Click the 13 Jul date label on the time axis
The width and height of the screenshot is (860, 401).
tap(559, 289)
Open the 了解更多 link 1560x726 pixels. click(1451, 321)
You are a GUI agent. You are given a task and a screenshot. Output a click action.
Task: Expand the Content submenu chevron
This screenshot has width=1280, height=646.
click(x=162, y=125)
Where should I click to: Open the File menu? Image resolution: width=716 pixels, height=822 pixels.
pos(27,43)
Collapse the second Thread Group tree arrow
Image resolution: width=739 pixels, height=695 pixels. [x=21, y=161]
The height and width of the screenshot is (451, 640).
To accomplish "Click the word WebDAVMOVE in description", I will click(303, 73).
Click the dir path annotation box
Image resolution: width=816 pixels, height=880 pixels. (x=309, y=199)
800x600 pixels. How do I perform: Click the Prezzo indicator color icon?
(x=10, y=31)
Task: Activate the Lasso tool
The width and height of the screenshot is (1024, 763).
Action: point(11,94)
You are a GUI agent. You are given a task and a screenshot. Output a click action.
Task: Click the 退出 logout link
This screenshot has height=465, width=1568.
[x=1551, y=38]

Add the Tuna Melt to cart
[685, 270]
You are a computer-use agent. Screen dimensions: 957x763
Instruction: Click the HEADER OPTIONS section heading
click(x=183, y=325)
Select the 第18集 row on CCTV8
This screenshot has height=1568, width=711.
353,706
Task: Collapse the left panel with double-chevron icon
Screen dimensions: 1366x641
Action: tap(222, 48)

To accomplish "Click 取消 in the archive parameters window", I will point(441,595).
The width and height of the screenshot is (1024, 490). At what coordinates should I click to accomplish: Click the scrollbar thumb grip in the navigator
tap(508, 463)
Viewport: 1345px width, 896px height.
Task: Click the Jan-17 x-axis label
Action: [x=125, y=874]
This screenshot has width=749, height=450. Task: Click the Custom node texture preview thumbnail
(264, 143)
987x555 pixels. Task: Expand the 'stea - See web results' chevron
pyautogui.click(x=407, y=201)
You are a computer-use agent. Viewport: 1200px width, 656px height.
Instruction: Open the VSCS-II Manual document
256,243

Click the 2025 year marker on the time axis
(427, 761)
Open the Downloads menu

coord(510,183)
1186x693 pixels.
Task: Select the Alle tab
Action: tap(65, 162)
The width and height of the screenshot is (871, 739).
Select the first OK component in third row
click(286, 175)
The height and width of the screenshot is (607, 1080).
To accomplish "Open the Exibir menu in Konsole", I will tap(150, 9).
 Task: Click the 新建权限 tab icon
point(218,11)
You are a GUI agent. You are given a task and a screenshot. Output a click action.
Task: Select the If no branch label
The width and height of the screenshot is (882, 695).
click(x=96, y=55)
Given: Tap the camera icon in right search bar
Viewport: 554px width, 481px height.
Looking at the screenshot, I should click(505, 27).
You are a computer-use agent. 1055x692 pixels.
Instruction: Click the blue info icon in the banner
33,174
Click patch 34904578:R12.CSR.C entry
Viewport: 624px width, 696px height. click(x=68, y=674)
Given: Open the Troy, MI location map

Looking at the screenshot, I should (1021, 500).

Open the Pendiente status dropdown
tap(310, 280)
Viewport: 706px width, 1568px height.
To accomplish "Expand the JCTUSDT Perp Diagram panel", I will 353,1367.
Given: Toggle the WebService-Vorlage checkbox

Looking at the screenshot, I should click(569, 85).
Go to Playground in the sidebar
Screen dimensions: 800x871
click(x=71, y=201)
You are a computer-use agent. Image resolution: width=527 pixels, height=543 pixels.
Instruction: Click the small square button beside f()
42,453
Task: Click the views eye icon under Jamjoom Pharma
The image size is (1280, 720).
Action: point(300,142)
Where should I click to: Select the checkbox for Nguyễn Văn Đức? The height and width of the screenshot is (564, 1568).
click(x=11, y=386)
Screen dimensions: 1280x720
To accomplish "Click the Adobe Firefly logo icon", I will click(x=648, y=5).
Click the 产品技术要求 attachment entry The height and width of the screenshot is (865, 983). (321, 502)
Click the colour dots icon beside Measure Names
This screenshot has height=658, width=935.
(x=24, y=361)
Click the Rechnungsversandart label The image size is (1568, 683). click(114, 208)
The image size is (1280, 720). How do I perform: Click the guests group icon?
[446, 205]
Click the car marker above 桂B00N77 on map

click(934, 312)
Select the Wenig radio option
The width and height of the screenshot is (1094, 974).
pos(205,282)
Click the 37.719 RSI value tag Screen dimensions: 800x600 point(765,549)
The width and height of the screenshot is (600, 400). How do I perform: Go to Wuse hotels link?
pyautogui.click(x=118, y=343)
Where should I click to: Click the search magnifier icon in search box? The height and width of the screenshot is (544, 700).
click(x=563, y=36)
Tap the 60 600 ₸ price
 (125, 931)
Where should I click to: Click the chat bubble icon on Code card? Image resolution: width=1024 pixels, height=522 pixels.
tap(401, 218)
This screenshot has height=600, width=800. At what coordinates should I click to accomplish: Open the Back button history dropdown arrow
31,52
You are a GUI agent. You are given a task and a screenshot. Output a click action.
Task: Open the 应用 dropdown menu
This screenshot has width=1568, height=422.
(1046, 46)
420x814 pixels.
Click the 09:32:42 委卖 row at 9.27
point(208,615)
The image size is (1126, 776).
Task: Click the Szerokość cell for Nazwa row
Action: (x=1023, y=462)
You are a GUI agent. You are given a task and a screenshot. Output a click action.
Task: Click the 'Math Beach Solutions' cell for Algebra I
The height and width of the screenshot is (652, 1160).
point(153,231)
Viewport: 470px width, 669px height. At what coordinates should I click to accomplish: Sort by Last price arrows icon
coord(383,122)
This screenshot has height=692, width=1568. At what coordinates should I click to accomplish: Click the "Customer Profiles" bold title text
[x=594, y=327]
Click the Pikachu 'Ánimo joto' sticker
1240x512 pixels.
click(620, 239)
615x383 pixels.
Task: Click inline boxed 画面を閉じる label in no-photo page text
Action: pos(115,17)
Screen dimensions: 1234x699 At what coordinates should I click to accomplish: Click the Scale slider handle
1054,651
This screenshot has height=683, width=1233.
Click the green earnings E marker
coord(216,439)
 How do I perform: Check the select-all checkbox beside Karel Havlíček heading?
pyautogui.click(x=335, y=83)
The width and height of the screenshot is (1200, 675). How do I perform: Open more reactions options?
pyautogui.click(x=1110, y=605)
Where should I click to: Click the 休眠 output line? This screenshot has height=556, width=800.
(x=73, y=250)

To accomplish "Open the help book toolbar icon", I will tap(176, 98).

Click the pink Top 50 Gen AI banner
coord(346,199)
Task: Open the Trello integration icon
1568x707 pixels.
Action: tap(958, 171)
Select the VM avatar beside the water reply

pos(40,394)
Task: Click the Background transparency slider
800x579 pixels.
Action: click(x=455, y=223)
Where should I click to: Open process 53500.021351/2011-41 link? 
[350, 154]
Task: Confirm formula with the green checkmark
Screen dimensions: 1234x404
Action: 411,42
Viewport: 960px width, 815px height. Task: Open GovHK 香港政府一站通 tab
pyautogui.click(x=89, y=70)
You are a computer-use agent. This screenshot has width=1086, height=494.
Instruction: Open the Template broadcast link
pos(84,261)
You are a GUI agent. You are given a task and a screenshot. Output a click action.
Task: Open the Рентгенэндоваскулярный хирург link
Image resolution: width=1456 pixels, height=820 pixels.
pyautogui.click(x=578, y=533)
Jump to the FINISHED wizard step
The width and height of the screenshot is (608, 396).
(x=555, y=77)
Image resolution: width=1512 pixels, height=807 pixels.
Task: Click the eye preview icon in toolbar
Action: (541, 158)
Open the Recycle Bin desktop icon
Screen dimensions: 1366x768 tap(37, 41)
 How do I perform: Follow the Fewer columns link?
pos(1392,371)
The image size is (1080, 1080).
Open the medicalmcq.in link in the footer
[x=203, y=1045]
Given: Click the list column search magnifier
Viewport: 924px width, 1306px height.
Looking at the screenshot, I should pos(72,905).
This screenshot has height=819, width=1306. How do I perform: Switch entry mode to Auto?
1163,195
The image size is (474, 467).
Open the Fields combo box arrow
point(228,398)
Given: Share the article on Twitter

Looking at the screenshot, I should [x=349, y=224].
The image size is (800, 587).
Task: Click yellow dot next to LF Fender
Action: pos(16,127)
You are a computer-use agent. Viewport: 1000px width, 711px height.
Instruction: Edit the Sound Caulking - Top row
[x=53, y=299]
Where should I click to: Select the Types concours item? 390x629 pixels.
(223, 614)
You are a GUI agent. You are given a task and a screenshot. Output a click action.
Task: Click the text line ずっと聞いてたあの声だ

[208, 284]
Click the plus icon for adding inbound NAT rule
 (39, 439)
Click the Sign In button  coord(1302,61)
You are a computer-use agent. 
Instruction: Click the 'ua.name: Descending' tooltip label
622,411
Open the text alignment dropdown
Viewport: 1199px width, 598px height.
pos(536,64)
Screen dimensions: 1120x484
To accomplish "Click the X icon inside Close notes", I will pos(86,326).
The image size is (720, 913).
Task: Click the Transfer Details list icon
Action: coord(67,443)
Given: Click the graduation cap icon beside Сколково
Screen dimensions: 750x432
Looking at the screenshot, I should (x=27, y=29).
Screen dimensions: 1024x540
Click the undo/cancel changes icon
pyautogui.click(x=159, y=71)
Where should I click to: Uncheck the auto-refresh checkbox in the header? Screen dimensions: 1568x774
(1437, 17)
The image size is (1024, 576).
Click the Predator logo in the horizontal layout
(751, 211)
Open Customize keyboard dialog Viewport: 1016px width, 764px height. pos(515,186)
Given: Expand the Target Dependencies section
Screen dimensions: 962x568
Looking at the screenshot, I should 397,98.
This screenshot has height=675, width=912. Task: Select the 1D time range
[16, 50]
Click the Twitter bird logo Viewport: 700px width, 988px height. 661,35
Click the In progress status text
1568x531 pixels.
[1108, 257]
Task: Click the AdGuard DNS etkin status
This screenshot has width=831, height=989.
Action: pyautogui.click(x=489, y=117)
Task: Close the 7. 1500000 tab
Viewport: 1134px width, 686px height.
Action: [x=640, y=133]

################

◆ **Problem**:
Count every line of the records that holds "panel". State the number, nothing else.

◆ **Reply**:
2